そのためには、一歩さがって、現象をズームアウトして見る必要があります。
たとえば、断捨離とは何か? という質問があったとしましょう。
その答えは、ある人にとっては、ゴミ収集日に不用品を捨てることだし、ある人にとっては、望む人生を叶えるツールです。
もし、断捨離を、ただ単に不用品を捨てることだと思って実践していれば、それはあくまで捨てることにとどまりますが、望む人生をもたらすものという意識を持っていれば、捨てるだけではなく、買い物を控える、心のガラクタを捨てるといった選択肢も見えてきます。

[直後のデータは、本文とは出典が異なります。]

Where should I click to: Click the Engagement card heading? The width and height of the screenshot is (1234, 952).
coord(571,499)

ビッグアイデアはそれが存在する目的や、その行動をする目的とも言えます。
何か打開したい状況があるとき、ビッグアイデアを考えることが役立ちます。
特に人間関係(自分との関係も含めます)で役立つのではないでしょうか?
自分をビッグアイデアで表すとどうなるか? 家族や、自分の嫌いな人を、ビッグアイデアで定義するとどうなるか?
きのう、「父親との関係が変わった」という読者のメールを紹介しましたが、お父さんに対する見方が変わったから、関係が変わったのだと思います。

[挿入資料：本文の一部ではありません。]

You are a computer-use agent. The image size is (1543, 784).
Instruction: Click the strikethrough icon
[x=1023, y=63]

そのためにこの読者は、お父さんの表面的な行動だけでなく、まったく違うジャンルの情報、つまり実際に自分が断捨離をして得た情報も組み合わせて、お父さんという人間を解釈しました。
お父さんを、ただのタメコミアンと定義することもできるし、仕事でこんなことをめざしてがんばって来た人とも、子どもたちのいい父親とも定義できます。
ビッグアイデアを考えると、脳の血流の流れがよくなるとチャップマン教授は言っていますが、それは、より深い思考をするからだと思います。

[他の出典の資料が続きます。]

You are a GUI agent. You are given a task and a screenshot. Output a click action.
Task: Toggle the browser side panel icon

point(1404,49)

細かい事象、それもいろいろなジャンルの事象を集めて、1つのコンセプトを引き出すためには、じっくり考える必要がありますから。
要するに、脳を活性化したかったら、何事についても、一段掘り下げて、上位の概念を考える習慣をつければいいのです。
ただ単に暗記するだけでなく、思考することが、脳を活性化します。
ビッグアイデア思考は人間にしかできないことなので、AIの台頭がめざましい今こそ、より求められる思考だと思います。